There were a total of 16 farm buildings and out offices which included stables, coach house, cow houses, piggeries, turf house, fowl house & shed.

Note: Garramanagh is not the correct spelling of this townland. It was a typo in the 1901 Census.

Class of House: The class of house depended on the materials used in the roof, walls, number of rooms and number of front windows. A 1st class house was considered the highest standard.

Walls of the houses: The walls were of stone, brick, and concrete or of mud, wood or other perishable material. The house in Carramanagh was built of stone, brick or concrete. There were no mud cabins.

House Occupancy:  15 Houses were occupied on the night of the Census, 4 houses was unoccupied.

http://www.census.nationalarchives.ie/pages/1901/Galway/Oughterard/Carramanagh/

Enumerator’s Extract

http://www.census.nationalarchives.ie/reels/nai000840613/

House & Building Return

http://www.census.nationalarchives.ie/reels/nai000840614/

Out Offices & Farm Steadings

http://www.census.nationalarchives.ie/reels/nai000840615/

Carramanagh 1901 Census

House 1

Bridget Keady aged 78 was head of the family; a widow she lived with her grandniece Mary Cloherty aged 20.

Bridget was a farmer & Mary was a general domestic servant.

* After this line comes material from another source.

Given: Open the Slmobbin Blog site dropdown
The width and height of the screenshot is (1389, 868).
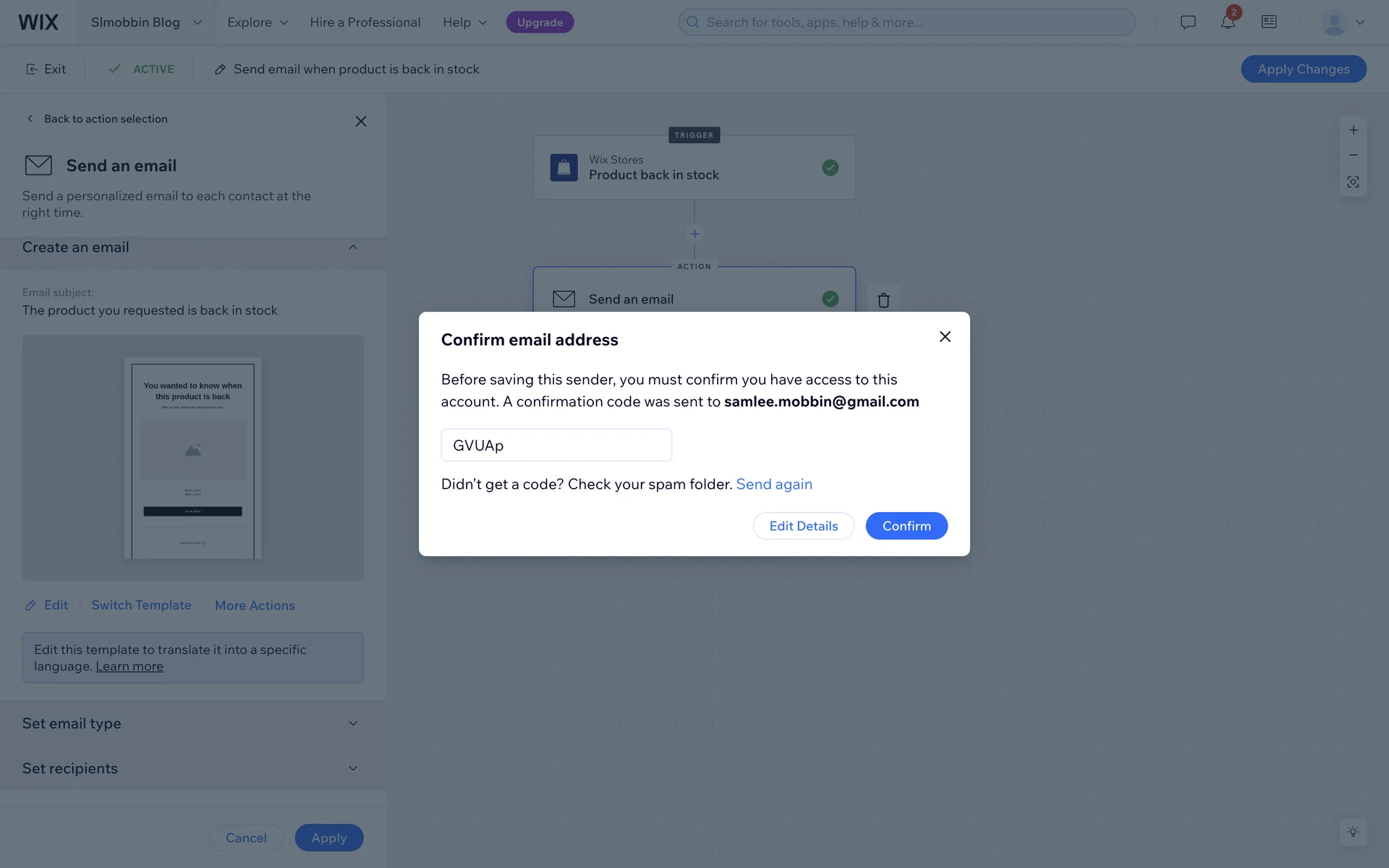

Bridget could not read and spoke only Irish. Mary could read & write and spoke Irish & English.

They lived in a 3rd class house with 2 rooms and 2 front windows.  They had no outbuildings. This premise was a Private Dwelling.

http://www.census.nationalarchives.ie/pages/1901/Galway/Oughterard/Carramanagh/1394582/

House 2

Hugh Connor aged 40 was head of the family; married to Margret (Margaret) aged 28, they lived with their children Mary A aged 7, Bridget aged 5, John aged 2 & Kate aged 1.

Hugh was a labourer & farmer; Margaret was a housekeeper, Mary A, Bridget & John were attending school, on the census return it states that Kate was not fit to go to school. Hugh could not read or write, he spoke Irish & English. Margaret could read & write and spoke Irish & English. Mary A & Bridget could read & spoke English. John & Kate could not read & spoke English.

They lived in a 3rd class house with 2 rooms and 2 front windows.  They had a cow house & a piggery. This premise was a Private Dwelling.

http://www.census.nationalarchives.ie/pages/1901/Galway/Oughterard/Carramanagh/1394583/

House 3

Michael Wall aged 70, single; he lived alone. No occupation was given. He could not read and spoke Irish & English.

He lived in a 3rd class house with 2 rooms and no front windows.  He had no outbuildings. This premise was a Private Dwelling.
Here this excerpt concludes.